Quel cauchemar cette nuit ! Sans parler de la nuit dernière…
          
          Trop réaliste pour être presque réel. 
          
          J’étais sur internet, et je tombais par hasard sur le Facebook d’une de mes harceleuses, des photos et des vidéos de mauvaise qualité où l’on me voyait sans me reconnaître me faire harceler, circulait, l’angoisse lancinante à mes tripes d’en être à nouveau témoin.
          
          Puis, je décide de faire un tour sur mon compte Wattpad. J’avais une notification. Quelqu’un venait de commenter mon histoire. Tout d’abord contente qu’on me lise, je déchante une fois l’avis sous mes yeux. 
          
          Il me démontait. Pour lui, ce que j’écrivais ne servait à rien, que ça ne changera rien, que c’était inutile de m’en prendre à des gens qui m’ont oubliés depuis, et qui eux contrairement à moi, continuent tranquillement leur petite vie, qu’au lieu de ressasser le passé, je ferais mieux de me trouver une occupation et de vivre ma propre vie.
          
          Je me suis prise la claque du siècle !
          
          J’étais remontée, mais il n’avait pas tout à fait tort. Le message était clair, agressif, est-il toutefois réellement négatif ?
          
          Je me suis réveillée à cet instant.
          
          Constamment dans le doute, ce ne sont pas les mots d’une autre personne, mais ceux que je me réserve assez régulièrement.

Pretzelminnie

J’ai envie que la vérité se sache même 15 ans plus tard. 
          
          Je me le suis promis. 
          
          Peu importe si on me croit ou pas.

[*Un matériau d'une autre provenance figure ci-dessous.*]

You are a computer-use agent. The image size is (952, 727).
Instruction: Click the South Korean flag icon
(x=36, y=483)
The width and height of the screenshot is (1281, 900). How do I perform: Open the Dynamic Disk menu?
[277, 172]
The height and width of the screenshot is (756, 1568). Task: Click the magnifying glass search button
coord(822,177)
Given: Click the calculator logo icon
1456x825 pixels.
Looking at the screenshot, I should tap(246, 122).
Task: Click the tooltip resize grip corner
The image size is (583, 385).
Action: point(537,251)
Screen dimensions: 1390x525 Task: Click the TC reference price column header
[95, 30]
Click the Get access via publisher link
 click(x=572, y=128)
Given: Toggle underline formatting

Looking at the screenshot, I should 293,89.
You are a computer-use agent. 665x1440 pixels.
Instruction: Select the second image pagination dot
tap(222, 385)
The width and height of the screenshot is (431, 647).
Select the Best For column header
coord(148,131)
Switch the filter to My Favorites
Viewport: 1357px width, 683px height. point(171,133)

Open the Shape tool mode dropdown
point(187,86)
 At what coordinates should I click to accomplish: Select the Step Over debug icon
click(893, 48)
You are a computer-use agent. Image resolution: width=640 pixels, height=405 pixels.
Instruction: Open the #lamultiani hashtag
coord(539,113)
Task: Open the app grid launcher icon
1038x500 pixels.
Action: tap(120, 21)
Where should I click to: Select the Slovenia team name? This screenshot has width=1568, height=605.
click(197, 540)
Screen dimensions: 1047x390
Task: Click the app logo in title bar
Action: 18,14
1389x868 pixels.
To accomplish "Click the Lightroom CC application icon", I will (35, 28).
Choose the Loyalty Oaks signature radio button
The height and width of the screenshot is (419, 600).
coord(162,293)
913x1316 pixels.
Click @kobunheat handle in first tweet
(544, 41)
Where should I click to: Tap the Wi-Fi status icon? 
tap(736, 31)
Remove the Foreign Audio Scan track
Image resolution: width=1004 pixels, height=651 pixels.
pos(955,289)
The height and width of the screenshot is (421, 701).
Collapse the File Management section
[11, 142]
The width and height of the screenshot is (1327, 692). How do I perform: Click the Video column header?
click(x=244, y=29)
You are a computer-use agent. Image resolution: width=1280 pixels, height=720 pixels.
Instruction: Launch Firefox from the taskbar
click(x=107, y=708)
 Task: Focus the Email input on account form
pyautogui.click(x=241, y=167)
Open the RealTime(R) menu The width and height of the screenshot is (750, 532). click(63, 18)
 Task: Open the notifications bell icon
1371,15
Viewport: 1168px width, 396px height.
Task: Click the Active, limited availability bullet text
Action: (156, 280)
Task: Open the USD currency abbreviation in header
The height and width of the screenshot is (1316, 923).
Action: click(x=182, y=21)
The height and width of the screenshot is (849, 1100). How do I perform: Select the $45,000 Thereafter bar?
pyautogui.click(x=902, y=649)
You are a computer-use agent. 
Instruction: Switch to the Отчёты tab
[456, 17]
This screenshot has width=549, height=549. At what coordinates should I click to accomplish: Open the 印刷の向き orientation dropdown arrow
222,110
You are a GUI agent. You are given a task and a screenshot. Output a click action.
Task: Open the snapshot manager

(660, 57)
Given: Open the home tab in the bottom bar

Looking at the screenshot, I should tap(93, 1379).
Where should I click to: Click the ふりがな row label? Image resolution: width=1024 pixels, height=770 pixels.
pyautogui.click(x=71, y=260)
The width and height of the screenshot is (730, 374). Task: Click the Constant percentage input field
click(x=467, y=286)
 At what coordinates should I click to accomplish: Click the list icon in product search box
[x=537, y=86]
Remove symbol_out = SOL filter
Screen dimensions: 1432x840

J’ai besoin d’en parler. 
          
          Ce passé dont j’ai tant eu honte, et que j’ai essayé de cacher, ne me dérange plus désormais. 
          
          Il y a 15 ans, j’aurai eu besoin d’écrire, de crier, au lieu de me faire toute petite et de disparaître.
          
          Aujourd’hui, je m’accepte dans tous mes éclats.